Canine influenza is highly contagious to other dogs and is transmitted through the air.

This airborne virus can be conveyed through secretions in another dog’s cough or sneeze and can even be transmitted through drinking bowls or on the hands or clothes of another dog’s owner.

This means that if your friend is at the dog park and has come in contact with an infected dog, they can transmit the flu to your dog at home, even though your dog was not present at the dog park that day.

Unfortunately, dogs are most contagious during the incubation period of dog flu, which is roughly two to four days before symptoms begin to show. However, dogs with dog flu can still be contagious up to ten days after their initial exposure to the virus.

Some good news is that while canine influenza is contagious to dogs, there are no documented cases showing that the dog flu can be transmitted to humans.

What Are the Symptoms of Dog Flu and How Long Does It Last?

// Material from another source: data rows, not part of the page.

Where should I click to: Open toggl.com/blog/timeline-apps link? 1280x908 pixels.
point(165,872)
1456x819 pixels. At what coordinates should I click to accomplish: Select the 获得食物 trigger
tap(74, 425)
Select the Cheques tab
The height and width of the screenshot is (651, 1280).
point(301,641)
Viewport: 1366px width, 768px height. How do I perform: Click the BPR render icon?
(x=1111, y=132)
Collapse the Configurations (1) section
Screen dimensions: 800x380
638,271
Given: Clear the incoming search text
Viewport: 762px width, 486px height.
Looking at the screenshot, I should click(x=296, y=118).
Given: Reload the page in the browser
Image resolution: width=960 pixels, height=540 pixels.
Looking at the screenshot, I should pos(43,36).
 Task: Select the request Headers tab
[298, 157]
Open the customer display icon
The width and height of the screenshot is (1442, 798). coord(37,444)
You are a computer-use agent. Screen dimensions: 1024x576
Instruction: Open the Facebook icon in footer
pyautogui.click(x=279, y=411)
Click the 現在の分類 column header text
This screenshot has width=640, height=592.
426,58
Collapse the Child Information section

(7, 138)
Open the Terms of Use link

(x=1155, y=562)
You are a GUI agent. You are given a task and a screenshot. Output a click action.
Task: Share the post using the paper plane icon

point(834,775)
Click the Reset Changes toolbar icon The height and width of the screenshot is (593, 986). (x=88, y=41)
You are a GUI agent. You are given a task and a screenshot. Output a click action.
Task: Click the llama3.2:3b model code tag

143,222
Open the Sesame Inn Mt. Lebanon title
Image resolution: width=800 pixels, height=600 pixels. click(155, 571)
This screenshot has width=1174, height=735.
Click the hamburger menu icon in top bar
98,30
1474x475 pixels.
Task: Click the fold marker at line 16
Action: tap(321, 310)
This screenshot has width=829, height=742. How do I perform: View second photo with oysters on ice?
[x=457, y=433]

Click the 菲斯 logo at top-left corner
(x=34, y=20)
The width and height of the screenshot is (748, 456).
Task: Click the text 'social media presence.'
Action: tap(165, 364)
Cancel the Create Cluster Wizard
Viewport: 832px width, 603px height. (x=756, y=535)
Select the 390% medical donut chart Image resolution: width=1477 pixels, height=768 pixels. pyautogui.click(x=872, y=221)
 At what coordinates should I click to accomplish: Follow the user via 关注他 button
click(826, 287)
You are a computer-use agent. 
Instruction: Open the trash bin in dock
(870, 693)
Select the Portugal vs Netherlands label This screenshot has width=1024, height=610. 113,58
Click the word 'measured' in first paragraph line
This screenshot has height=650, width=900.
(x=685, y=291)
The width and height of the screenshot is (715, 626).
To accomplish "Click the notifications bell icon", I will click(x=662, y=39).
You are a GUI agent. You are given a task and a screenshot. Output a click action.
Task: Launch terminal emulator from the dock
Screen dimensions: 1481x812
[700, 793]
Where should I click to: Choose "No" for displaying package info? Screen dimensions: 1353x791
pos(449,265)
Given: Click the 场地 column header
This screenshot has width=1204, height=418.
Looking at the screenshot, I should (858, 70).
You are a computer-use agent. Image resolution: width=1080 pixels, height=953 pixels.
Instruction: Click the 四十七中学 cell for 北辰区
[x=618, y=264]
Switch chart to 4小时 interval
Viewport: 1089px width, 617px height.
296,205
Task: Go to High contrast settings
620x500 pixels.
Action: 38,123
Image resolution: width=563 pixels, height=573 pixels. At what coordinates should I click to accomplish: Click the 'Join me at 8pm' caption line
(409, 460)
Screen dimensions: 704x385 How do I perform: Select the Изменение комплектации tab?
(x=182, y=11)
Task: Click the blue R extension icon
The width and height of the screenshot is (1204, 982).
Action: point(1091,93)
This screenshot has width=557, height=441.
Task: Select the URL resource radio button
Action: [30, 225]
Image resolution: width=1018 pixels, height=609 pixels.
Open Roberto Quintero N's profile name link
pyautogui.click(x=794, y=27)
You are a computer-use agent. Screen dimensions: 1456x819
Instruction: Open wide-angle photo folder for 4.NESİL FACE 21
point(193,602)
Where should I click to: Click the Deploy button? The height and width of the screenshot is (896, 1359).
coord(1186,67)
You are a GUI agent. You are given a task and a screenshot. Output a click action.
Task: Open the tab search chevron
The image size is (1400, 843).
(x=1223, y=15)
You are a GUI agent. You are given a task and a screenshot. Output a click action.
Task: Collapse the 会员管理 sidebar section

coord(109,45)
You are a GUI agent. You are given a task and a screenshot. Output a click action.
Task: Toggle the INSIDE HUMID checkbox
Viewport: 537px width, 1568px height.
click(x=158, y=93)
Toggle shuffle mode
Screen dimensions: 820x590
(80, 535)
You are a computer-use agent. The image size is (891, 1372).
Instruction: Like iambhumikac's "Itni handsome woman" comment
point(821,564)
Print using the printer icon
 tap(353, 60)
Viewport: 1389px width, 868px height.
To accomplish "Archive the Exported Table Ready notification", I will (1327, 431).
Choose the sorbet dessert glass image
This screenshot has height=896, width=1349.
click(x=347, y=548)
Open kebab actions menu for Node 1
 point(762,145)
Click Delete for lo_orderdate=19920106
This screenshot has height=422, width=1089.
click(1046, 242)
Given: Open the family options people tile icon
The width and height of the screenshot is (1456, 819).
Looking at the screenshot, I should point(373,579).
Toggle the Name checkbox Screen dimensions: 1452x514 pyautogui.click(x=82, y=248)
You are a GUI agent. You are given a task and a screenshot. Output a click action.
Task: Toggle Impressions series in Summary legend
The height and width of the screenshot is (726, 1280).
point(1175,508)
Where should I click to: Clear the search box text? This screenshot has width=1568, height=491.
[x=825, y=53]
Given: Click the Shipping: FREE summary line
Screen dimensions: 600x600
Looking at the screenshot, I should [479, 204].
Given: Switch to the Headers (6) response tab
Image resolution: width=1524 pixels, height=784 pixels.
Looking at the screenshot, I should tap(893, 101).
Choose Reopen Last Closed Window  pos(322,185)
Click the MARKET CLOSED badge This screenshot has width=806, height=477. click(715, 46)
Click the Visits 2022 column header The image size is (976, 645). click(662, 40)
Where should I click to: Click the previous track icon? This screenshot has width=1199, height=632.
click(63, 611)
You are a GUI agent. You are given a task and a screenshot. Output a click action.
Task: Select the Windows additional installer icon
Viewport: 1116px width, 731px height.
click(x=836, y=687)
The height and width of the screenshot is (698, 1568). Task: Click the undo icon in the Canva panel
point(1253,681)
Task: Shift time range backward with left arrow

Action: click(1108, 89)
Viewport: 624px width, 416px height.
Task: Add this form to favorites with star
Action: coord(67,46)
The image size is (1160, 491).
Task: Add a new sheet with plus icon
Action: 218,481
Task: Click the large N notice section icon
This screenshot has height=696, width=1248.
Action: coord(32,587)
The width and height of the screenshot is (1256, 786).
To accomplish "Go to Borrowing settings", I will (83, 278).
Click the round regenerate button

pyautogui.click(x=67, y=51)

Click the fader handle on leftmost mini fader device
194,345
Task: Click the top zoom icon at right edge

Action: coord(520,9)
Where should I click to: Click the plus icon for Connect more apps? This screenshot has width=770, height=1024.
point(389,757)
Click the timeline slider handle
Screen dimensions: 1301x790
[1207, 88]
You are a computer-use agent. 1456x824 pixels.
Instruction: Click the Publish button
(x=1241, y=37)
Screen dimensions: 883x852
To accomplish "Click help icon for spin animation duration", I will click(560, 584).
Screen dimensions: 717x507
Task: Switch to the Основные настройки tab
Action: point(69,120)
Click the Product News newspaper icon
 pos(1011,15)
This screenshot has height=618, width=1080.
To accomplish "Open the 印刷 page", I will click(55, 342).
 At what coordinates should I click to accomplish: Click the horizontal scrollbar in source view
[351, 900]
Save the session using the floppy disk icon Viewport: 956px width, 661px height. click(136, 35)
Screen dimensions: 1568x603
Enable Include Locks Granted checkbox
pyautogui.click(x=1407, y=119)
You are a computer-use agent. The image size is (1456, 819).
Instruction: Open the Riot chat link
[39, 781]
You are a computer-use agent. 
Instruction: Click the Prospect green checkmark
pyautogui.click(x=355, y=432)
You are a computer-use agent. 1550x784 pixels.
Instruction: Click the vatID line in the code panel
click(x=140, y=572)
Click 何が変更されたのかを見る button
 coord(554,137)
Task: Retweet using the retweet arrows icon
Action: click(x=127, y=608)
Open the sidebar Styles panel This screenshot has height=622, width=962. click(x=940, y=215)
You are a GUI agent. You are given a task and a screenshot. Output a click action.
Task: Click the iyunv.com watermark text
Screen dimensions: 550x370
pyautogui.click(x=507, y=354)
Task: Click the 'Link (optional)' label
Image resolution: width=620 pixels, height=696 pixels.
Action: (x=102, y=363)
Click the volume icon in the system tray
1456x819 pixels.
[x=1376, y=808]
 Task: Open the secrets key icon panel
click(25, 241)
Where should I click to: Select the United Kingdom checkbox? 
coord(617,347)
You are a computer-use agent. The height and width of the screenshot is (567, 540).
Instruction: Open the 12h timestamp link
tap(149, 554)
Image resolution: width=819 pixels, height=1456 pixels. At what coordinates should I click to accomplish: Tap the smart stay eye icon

The symptoms of the canine influenza virus are somewhat similar to the symptoms of the human flu in the way it makes your dog feel.

While not all dogs who contract the flu will show symptoms, most dogs begin showing signs of flu symptoms within two to four days of initial exposure.

Common symptoms of dog flu include:

– A wet or dry cough
– Sneezing
– Runny nose with clear or colored discharge
– Watery eyes
– A fever of 103°f or higher
– Loss of appetite
– Shivering
– Difficulty breathing
– Lethargy or weakness

How to Treat Dog Flu

As we mentioned above, there is no cure for dog flu. However, there are steps you as a dog parent can take to help keep your dog safe and healthy.

Because dog flu symptoms can be similar to kennel cough, we recommend contacting your veterinarian as soon as possible after noticing any initial symptoms to ensure they are in fact suffering from the flu.

The good news is that most cases of dog flu are not serious and often require some TLC and light medications to help it run its course.

You can help your dog get through canine influenza by speaking with your vet about specified treatment options.

Different dogs may handle the flu differently, and your vet may offer a specialized treatment option based on your dog’s symptoms.

Dog Flu Prevention Tips

Keeping your dog up to date on their vaccines is one of the best ways to help prevent them from contracting the dog flu virus.

There are vaccines for both the H3N8 and H3N2 strains of dog flu. We suggest talking with your veterinarian regarding these vaccines, especially if you plan on boarding your dog, visiting local dog parks, traveling, or scheduling your dog for doggy daycare.

We also suggest washing your hands thoroughly after coming into contact with dogs you do not know and try to avoid letting your dog drink from community water bowls.

And remember, if you think your dog is exhibiting any symptoms of dog flu, contact your veterinarian immediately.